Optimize ChannelMonitor persistence on block connections.
Currently, every block connection triggers the persistence of all ChannelMonitors with an updated best_block. This approach poses challenges for large node operators managing thousands of channels. Furthermore, it leads to a thundering herd problem (https://en.wikipedia.org/wiki/Thundering_herd_problem), overwhelming the storage with simultaneous requests.
To address this issue, we now persist ChannelMonitors at a regular cadence, spreading their persistence across blocks to mitigate spikes in write operations.
Tasks:
- [ ] Don't pause events for chainsync persistence #2957 and base it on that.
- [ ] Concept/Approach Ack
- [ ] Decide a good default for partition_factor
- [ ] Maybe we can make partition_factor user-configurable. (Can also do this later, depends on our default value)
- [ ] Write more tests for persistence with partition_factor.
Closes #2647
Is this something we might want to consider not doing on mobile?
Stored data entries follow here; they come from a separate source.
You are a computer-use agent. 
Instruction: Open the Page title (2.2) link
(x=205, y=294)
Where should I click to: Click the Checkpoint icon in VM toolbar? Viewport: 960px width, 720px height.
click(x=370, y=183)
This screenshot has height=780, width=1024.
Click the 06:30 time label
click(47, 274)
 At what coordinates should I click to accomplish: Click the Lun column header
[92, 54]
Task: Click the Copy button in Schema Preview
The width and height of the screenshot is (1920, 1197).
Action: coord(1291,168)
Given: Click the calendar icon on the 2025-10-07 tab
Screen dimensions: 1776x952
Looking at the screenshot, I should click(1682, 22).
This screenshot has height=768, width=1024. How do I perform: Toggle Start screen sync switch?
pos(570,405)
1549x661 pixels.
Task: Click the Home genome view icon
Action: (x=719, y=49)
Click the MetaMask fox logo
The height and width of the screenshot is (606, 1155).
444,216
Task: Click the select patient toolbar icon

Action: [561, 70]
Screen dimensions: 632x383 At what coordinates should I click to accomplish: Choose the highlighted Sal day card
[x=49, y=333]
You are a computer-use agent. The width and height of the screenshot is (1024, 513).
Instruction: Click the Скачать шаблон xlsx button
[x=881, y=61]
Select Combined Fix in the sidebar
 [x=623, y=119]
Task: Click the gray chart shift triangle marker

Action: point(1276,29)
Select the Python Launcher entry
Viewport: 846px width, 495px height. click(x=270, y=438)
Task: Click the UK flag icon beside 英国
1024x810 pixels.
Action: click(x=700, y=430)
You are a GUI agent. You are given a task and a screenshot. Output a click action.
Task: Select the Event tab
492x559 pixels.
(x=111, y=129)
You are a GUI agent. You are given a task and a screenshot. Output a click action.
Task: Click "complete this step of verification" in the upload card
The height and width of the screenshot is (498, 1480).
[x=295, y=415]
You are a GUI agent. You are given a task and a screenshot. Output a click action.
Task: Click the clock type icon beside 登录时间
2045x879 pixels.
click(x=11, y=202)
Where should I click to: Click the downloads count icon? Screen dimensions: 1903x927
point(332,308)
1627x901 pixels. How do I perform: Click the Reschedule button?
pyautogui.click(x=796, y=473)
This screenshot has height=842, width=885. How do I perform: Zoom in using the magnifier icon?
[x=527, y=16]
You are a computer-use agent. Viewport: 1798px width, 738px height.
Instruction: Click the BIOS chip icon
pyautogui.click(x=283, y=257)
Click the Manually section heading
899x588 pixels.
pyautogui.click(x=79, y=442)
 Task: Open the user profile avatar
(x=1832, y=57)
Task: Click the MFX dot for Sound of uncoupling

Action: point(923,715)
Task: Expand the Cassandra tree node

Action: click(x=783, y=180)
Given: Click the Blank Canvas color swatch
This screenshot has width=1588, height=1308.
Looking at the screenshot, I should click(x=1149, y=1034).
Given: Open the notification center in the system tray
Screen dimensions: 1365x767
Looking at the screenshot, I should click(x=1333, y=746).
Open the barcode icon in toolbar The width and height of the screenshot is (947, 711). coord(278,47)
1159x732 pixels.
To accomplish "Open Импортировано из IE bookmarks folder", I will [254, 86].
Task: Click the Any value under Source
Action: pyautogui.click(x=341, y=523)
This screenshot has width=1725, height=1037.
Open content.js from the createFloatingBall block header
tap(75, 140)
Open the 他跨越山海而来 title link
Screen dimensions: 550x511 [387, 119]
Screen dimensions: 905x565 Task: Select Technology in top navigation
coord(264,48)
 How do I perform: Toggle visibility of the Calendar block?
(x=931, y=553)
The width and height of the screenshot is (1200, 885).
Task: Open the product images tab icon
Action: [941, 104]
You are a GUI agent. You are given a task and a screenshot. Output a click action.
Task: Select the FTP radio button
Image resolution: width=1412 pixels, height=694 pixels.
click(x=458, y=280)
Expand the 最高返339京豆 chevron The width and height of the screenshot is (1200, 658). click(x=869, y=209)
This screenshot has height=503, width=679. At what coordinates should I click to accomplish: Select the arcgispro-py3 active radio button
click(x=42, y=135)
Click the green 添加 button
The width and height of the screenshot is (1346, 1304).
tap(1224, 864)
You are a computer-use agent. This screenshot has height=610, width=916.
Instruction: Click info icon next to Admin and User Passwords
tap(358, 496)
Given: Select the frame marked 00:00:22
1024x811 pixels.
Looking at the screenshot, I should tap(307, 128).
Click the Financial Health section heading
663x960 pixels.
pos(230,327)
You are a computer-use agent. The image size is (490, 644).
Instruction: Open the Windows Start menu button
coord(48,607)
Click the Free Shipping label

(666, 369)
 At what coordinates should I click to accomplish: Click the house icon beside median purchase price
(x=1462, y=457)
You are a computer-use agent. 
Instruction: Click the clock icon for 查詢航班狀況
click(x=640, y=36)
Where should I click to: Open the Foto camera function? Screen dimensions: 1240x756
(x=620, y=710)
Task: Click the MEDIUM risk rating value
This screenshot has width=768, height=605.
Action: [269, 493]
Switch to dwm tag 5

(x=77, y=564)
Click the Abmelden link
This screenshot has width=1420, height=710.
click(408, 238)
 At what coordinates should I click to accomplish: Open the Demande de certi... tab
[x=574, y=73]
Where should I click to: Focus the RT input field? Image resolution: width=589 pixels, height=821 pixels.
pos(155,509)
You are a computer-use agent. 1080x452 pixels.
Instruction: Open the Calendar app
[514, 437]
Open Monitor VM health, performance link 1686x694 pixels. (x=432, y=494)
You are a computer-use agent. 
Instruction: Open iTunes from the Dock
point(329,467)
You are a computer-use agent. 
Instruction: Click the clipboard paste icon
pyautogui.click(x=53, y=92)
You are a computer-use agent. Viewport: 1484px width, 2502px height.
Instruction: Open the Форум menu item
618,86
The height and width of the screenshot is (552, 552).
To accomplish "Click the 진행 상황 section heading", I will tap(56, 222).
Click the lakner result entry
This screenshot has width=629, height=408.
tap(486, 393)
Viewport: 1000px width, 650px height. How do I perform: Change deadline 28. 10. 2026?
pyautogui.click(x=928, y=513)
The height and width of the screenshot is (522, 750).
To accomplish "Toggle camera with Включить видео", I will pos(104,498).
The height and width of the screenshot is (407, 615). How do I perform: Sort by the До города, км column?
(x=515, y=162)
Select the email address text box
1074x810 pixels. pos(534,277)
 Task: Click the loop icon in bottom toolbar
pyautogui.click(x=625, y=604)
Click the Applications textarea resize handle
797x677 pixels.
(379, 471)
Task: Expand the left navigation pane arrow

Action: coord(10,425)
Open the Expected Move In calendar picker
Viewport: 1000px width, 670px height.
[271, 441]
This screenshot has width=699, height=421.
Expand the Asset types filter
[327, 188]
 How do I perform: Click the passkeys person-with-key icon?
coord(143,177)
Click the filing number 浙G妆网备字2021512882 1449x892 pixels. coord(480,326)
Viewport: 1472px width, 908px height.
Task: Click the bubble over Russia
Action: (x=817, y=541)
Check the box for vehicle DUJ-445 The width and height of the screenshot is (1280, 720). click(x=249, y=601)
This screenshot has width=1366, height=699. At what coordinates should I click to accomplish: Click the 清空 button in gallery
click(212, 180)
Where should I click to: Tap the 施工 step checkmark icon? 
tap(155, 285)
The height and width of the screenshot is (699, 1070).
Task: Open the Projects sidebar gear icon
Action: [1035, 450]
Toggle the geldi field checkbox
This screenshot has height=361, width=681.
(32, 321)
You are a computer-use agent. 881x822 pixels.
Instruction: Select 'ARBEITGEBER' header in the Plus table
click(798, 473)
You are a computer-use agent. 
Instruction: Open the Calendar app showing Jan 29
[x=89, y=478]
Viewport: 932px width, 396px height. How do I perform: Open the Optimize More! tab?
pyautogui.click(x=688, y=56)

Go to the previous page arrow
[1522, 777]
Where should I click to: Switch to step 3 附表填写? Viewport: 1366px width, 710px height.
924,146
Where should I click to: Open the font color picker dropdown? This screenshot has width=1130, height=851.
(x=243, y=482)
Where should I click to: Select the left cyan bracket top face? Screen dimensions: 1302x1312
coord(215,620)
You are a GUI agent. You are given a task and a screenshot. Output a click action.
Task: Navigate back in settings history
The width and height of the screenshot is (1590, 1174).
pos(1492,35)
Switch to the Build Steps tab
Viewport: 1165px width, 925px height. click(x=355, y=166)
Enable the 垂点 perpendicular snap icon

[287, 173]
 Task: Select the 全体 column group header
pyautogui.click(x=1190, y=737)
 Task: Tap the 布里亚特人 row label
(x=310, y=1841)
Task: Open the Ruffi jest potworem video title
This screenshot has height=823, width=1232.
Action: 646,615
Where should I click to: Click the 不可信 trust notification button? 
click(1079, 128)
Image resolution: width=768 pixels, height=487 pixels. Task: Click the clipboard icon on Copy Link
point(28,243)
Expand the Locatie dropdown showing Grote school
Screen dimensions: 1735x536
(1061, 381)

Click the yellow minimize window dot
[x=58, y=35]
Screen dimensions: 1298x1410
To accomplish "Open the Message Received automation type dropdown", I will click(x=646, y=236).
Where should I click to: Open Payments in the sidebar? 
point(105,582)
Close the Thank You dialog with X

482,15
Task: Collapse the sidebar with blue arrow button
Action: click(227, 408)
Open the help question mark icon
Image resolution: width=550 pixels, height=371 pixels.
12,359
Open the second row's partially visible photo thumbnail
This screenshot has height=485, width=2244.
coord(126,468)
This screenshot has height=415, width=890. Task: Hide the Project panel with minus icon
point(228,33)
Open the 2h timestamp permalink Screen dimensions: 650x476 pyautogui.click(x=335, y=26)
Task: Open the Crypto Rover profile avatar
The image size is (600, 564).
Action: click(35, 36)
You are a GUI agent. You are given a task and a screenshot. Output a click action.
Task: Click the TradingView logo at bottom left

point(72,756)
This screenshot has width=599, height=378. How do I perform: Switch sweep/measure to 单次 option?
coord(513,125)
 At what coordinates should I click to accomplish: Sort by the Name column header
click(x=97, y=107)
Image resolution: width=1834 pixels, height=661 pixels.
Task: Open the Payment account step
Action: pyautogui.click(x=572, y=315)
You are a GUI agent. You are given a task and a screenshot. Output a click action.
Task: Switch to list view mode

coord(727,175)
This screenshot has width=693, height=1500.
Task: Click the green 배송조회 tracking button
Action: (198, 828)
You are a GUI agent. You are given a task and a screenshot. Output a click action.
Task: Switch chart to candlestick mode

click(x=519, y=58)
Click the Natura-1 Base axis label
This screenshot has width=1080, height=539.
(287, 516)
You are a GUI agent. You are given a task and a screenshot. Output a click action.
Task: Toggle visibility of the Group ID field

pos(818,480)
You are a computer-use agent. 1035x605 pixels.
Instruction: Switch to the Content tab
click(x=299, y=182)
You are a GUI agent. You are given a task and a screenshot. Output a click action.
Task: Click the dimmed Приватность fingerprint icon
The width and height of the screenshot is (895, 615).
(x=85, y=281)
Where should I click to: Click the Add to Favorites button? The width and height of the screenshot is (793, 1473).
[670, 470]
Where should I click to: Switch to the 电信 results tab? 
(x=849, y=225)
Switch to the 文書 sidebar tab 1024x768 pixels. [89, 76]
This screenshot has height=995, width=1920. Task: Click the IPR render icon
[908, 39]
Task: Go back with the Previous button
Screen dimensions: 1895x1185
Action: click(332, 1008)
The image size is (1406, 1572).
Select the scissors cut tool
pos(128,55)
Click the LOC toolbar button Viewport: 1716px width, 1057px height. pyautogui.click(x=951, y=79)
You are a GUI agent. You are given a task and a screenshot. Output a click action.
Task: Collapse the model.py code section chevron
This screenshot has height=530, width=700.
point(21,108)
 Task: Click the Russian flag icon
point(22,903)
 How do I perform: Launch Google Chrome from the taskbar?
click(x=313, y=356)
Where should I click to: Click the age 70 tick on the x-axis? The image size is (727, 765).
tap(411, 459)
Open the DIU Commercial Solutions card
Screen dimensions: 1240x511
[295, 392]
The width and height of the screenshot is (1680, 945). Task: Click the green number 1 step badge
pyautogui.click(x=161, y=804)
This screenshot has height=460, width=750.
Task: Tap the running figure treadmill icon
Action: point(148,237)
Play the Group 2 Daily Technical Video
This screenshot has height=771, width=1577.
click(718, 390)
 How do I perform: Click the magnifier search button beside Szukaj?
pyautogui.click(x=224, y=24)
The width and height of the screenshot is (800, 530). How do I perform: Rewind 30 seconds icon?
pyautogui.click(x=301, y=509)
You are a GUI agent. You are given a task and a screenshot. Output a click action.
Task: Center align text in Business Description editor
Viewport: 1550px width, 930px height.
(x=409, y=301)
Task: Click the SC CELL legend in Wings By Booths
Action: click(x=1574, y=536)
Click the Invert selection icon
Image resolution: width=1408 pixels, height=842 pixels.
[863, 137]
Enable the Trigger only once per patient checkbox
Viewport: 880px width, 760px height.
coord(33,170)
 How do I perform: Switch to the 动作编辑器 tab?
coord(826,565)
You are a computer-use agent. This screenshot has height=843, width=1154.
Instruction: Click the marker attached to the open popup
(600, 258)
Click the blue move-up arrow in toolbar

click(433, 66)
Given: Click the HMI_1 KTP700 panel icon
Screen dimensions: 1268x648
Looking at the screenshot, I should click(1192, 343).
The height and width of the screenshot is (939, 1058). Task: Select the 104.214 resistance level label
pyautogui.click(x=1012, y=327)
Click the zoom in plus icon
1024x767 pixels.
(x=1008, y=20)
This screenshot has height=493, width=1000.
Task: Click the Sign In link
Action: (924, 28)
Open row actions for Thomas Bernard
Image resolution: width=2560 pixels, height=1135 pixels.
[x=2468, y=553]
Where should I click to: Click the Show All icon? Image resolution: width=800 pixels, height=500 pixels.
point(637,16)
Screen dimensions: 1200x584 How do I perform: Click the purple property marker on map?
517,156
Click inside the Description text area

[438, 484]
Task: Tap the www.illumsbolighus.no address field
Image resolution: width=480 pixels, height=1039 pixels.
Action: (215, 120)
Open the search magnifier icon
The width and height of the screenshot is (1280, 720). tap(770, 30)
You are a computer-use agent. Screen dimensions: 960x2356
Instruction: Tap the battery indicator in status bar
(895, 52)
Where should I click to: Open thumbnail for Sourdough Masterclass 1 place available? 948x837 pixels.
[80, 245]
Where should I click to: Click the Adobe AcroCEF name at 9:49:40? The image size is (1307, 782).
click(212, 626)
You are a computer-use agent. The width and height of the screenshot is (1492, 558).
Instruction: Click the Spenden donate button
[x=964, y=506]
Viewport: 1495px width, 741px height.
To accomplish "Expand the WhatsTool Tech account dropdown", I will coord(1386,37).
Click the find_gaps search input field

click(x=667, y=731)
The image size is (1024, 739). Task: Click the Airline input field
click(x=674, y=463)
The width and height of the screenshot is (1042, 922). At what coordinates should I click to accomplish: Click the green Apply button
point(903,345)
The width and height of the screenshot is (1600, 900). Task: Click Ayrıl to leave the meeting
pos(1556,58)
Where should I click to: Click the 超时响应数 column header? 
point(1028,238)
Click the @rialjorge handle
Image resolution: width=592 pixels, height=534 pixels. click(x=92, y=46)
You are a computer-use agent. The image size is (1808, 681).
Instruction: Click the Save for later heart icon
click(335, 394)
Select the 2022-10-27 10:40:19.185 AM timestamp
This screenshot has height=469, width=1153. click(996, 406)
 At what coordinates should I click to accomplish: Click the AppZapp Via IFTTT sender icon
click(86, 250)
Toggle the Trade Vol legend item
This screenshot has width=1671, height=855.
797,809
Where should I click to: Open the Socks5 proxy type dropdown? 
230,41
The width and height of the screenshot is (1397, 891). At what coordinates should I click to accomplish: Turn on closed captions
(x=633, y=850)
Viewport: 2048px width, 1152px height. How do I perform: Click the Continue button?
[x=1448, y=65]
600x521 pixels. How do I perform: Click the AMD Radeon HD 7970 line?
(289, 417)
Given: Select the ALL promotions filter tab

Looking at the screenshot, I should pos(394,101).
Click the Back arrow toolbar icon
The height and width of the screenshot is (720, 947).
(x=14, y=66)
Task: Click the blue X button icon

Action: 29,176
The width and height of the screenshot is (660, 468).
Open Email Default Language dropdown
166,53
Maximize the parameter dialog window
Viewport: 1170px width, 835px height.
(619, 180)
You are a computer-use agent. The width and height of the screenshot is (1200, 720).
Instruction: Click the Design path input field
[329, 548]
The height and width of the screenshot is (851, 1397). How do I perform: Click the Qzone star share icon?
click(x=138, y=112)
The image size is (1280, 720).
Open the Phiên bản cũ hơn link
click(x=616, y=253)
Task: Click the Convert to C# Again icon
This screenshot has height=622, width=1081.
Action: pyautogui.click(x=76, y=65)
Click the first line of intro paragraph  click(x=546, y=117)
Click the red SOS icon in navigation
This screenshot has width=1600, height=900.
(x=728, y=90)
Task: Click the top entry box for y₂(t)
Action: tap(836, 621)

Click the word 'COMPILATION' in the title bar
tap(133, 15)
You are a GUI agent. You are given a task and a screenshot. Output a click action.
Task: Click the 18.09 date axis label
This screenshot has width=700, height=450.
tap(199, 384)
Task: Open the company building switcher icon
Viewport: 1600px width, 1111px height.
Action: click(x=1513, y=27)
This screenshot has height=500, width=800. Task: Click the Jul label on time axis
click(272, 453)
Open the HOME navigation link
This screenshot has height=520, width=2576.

Thinking that we won't be able to RBF onchain claims properly if the fee estimator is broken and we're not persisting the most recent feerate we tried within the OnchainTxHandler.
I guess we should/could consider always persisting if there's pending claims (eg channel has been closed but has balances to claim)? Alternatively, we could always persist if we only have < 5 channels.
What's the status here @G8XSU?
Yes makes sense, we can always persist if there are pending claims.
I am looking for a concept/approach ack here before I proceed with rest of the changes. Are we in the right direction about how to distribute?
I think wpaulino raised a good point and we should do something to ensure we regularly persist monitors on mobile (like what I suggested above), but otherwise concept ACK.
Marking this PR ready for review.
Squashed Fixup commit.